Pour réduire les émissions de CO2 de 55 %, l’Union européenne vient de se doter du programme Fit for 55. Tour d’horizon des mesures envisagées.
Le programme Fit for 55 de la Commission européenne, présenté mercredi dernier, est constitué par des textes législatifs, des dossiers explicatifs, des fact sheets et des FAQ (« frequently asked questions »), et cela pour chaque aspect de la vaste initiative. Cette forêt cache un arbre monstre, l’introduction d’un nouvel Emission Trading Scheme (ETS) s’adressant aux secteurs du chauffage et du transport – sujet controversé que nous avons couvert dans le woxx de cette semaine (Racheter le climat). Mais de nombreuses autres mesures proposées méritent qu’on s’y attarde.
Il y a tout d’abord le resserrement de l’ETS existant, celui couvrant les entreprises énergivores. Rappelons que ce système a connu son lot de tricheries, certaines relevant de la criminalité organisée, d’autres de la complaisance des administrations publiques. Le prix qu’il était supposé établir pour les émissions de CO2 est longtemps resté extrêmement bas, en dessous de dix euros par tonne.
Permis gratuits et CBAM pour l’industrie
Cet ETS, qui semble désormais fonctionner de manière satisfaisante, doit contribuer au nouvel objectif européen, plus ambitieux, d’une baisse de 55 % des émissions de CO2 en 2030. Pour cela, la Commission baissera en une fois le nombre total des permis d’émission, puis accélérera le taux auquel les émissions restantes baissent chaque année. Notons que les quantités exactes restent à négocier avec le Parlement européen et les États membres. Le journal en ligne Euractiv cite Agnese Ruggiero de l’ONG Carbon Market Watch, qui estime qu’à l’avenir il faudrait une réduction annuelle de 3,1 % (contre 1,74 % entre 2013 et 2020).

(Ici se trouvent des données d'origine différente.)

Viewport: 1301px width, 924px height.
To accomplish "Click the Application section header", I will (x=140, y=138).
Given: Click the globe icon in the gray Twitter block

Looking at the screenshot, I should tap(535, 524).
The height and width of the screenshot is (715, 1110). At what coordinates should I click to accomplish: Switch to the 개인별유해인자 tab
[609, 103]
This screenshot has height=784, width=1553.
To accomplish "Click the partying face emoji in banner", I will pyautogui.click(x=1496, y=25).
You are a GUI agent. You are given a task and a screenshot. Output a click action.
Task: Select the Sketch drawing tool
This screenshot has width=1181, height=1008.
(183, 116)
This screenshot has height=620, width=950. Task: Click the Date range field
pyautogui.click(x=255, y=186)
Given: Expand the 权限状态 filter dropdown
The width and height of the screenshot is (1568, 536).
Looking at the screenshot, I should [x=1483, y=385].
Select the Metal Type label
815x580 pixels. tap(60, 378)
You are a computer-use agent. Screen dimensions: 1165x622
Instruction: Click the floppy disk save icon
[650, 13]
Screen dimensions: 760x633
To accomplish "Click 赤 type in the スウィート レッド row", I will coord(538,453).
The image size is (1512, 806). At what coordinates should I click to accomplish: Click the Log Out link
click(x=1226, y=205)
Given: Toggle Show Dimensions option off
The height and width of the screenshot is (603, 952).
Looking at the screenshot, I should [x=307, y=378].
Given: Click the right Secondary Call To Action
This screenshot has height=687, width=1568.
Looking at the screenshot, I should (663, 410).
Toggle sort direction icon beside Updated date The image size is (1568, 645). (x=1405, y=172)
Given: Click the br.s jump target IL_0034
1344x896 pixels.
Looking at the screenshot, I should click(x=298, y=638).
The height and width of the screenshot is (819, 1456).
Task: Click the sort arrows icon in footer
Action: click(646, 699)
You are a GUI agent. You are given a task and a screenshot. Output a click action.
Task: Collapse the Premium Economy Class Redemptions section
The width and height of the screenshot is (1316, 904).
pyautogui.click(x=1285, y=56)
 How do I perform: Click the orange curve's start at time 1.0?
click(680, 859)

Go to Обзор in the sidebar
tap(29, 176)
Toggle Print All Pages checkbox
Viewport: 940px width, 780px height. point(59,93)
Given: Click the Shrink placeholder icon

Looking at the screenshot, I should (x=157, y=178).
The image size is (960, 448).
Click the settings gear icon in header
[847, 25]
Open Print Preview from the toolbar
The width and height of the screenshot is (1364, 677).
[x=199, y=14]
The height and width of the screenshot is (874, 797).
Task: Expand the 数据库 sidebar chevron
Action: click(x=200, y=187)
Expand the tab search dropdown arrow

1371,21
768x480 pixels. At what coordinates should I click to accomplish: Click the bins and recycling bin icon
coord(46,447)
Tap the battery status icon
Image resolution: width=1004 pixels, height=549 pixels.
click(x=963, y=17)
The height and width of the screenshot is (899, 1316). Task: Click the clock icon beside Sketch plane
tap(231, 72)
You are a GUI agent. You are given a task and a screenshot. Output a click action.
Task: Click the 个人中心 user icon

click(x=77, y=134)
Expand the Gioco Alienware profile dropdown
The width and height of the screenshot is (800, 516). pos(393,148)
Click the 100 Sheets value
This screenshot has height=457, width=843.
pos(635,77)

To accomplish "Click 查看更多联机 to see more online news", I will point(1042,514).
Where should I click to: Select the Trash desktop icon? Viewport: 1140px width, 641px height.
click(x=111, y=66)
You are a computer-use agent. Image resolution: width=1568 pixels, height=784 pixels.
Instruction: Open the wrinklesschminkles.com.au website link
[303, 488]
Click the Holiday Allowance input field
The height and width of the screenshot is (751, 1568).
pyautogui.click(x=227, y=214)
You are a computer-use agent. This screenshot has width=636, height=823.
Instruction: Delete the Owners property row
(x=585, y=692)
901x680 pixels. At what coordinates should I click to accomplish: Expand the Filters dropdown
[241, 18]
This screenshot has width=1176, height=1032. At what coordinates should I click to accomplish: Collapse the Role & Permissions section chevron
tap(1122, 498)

Pour répondre aux plaintes de l’industrie sur le désavantage compétitif que constitue ce « prix du carbone », la Commission propose d’introduire le mécanisme d’ajustement carbone aux frontières (Carbon Border Adjustment Mechanism, CBAM). Il s’agit d’une mesure logique, mais longtemps décriée comme protectionniste par les idéologues du libéralisme : on impose une taxation sur les produits importés, à hauteur des frais que supportent les entreprises européennes à cause de l’ETS. La Commission insiste sur le fait que le CBAM devrait se substituer à l’attribution gratuite d’une partie des permis d’émissions à l’industrie, mais prévoit de conserver cette dernière pratique jusqu’en 2036.
La Commission était aussi attendue du côté de deux secteurs à ce jour peu encadrés par les politiques climatiques : le transport maritime et l’aviation. Les émissions des navires devraient à l’avenir être incluses dans l’ETS industriel, mais du côté de l’introduction de taxes sur le gazole lourd et le kérosène, des annonces claires font défaut. La Commission préfère imposer un accroissement de la teneur en « agrocarburants » et se montre timide quand il s’agit de batailler avec les pays membres dans le domaine de la taxation, où l’unanimité est requise.
Puits de carbone et rachats d’énergies renouvelables
Fit for 55 entend également encadrer l’utilisation des terres, notamment les forêts et les zones agricoles. En effet, en plus des baisses d’émissions, les « puits de carbone » doivent aider à atteindre l’objectif de 55 %. Il s’agit de la préservation et de l’extension de la biomasse, surtout forestière, qui permet de fixer du CO2. Cette approche est vue d’un œil critique par les ONG environnementales, car les possibilités de fraude et d’effets pervers y sont nombreuses.
Enfin, le paquet de la Commission comprend une révision des objectifs en matière de production d’énergies renouvelables, avec désormais un objectif de 40 % en 2030 (au lieu de 32 %). Comme pour les baisses d’émissions, les efforts de développement des énergies renouvelables étaient par le passé répartis entre les pays membres. Cependant, la Commission semble envisager d’autres approches, plus « efficaces en termes de coût », permettant notamment à des pays à la traîne de « racheter » les accomplissements de pays plus appliqués en matière d’énergies renouvelables. Une possibilité en général rejetée par les ONG environnementales, mais dont le Luxembourg est très friand, y compris avec des ministres vert-e-s aux commandes.